— begin —

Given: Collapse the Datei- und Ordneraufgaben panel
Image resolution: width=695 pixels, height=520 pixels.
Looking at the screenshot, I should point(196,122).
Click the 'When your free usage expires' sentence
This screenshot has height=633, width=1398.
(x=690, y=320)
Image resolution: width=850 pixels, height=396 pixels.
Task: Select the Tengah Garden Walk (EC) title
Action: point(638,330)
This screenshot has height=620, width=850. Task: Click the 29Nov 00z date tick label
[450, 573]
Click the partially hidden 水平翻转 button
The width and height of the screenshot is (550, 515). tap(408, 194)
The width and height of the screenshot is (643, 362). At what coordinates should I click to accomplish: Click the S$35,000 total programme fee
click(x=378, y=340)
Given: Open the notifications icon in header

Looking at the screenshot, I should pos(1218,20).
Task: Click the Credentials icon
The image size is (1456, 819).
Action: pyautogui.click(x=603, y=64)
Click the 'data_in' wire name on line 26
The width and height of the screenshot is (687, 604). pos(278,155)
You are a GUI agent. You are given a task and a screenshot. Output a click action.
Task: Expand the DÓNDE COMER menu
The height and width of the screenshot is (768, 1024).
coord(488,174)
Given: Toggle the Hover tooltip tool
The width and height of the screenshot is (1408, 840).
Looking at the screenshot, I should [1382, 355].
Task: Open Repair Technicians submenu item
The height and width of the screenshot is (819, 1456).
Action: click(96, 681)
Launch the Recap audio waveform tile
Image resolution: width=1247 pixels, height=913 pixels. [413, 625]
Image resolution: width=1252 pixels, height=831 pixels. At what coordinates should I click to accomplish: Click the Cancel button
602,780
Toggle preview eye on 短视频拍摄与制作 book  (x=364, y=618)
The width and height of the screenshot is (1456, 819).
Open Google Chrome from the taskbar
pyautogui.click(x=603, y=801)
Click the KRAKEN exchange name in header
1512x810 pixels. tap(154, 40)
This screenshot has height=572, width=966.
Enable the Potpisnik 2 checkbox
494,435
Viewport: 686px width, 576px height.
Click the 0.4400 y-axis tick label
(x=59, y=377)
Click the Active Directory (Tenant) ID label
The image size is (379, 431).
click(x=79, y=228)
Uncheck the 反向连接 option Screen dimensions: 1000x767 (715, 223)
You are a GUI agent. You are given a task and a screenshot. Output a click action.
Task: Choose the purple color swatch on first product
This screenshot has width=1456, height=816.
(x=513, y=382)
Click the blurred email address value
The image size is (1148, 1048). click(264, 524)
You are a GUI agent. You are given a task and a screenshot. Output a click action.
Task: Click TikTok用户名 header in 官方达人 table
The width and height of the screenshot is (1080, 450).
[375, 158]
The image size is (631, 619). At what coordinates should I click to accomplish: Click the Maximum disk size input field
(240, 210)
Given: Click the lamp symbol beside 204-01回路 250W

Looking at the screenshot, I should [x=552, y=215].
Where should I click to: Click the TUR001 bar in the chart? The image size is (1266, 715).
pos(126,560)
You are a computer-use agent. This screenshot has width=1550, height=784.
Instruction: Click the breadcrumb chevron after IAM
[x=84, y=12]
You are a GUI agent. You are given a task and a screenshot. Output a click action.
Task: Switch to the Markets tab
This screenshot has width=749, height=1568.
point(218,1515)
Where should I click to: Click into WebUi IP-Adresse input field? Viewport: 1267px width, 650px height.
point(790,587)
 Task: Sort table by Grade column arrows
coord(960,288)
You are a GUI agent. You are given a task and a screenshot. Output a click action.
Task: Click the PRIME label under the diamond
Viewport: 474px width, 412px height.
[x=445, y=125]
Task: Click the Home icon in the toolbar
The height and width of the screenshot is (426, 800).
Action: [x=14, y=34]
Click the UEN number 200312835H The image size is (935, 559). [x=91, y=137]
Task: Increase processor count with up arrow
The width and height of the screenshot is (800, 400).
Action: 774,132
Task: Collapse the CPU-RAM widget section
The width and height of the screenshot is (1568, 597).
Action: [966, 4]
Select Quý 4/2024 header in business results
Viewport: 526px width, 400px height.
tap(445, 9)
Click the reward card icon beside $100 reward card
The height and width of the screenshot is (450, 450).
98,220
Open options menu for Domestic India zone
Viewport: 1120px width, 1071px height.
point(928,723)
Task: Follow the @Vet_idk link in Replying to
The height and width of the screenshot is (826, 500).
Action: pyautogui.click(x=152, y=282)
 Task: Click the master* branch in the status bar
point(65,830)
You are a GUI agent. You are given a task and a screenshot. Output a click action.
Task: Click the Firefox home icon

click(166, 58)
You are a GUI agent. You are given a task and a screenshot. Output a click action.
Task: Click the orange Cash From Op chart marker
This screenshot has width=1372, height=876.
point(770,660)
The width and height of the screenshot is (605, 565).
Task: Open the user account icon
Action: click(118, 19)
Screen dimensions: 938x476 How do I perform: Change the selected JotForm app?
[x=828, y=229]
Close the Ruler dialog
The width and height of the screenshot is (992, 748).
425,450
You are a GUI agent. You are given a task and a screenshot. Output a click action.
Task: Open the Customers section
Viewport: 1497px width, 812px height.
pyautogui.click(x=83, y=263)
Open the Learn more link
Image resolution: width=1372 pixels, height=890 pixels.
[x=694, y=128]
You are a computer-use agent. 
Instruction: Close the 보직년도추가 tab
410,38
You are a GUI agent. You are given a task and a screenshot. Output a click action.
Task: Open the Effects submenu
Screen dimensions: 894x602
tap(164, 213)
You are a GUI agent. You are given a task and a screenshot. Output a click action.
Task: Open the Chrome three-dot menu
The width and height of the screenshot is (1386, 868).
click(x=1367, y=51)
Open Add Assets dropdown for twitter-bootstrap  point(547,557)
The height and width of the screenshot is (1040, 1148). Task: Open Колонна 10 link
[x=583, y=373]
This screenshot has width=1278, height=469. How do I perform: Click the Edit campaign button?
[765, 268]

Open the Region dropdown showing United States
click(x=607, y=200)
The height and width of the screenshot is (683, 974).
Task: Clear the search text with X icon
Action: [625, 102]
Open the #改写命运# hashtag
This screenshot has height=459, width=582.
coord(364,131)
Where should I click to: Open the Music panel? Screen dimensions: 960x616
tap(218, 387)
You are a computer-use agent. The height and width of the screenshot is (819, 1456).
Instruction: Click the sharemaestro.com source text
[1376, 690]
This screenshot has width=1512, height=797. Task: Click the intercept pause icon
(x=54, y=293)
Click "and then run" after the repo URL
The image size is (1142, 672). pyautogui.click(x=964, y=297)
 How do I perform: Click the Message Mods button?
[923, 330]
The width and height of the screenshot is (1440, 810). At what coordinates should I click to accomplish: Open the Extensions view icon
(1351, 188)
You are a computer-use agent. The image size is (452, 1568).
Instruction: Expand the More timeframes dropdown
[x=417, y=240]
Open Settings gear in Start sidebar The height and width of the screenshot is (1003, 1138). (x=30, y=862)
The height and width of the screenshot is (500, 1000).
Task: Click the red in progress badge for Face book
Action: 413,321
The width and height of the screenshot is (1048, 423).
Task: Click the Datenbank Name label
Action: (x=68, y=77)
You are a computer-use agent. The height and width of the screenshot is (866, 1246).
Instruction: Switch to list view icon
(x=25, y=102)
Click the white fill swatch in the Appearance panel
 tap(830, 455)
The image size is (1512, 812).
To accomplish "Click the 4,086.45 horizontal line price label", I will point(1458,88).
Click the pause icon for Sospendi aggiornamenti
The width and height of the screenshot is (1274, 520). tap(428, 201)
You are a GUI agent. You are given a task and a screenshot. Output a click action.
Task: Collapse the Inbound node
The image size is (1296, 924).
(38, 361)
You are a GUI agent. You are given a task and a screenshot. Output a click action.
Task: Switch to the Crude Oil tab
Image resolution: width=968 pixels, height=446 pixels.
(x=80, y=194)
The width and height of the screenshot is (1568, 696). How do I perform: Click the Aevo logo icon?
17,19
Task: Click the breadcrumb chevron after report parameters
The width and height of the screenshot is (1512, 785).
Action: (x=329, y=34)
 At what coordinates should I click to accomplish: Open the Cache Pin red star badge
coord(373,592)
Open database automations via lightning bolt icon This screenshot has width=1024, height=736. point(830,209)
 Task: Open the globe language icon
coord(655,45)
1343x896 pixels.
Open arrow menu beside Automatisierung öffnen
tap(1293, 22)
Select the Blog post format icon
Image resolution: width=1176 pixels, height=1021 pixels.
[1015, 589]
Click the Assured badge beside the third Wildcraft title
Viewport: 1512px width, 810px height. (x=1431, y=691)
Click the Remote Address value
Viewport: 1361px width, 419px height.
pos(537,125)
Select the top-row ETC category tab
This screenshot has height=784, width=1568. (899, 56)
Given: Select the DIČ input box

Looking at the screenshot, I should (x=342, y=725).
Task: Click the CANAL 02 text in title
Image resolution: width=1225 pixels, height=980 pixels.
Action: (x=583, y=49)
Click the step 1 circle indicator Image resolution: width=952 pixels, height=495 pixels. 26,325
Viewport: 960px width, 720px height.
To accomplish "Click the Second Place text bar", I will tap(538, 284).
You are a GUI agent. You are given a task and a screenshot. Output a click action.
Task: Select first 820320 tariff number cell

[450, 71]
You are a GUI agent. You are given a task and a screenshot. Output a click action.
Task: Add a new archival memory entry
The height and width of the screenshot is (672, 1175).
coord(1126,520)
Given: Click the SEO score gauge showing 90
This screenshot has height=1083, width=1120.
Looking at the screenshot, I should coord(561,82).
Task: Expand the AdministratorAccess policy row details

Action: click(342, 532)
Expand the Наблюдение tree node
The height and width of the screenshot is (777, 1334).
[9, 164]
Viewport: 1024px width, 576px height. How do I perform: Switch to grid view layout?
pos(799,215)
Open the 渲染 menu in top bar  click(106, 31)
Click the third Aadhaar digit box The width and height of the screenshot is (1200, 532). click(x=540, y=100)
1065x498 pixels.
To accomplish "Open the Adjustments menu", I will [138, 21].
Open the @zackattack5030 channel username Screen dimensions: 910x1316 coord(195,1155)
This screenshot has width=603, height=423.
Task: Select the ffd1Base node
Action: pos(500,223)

— end —

Reproduce verbatim the lines from the one containing "Task: Click the breadcrumb" up to and including the one containing "pos(537,125)".

Task: Click the breadcrumb chevron after report parameters
The width and height of the screenshot is (1512, 785).
Action: (x=329, y=34)
 At what coordinates should I click to accomplish: Open the Cache Pin red star badge
coord(373,592)
Open database automations via lightning bolt icon This screenshot has width=1024, height=736. point(830,209)
 Task: Open the globe language icon
coord(655,45)
1343x896 pixels.
Open arrow menu beside Automatisierung öffnen
tap(1293, 22)
Select the Blog post format icon
Image resolution: width=1176 pixels, height=1021 pixels.
[1015, 589]
Click the Assured badge beside the third Wildcraft title
Viewport: 1512px width, 810px height. (x=1431, y=691)
Click the Remote Address value
Viewport: 1361px width, 419px height.
pos(537,125)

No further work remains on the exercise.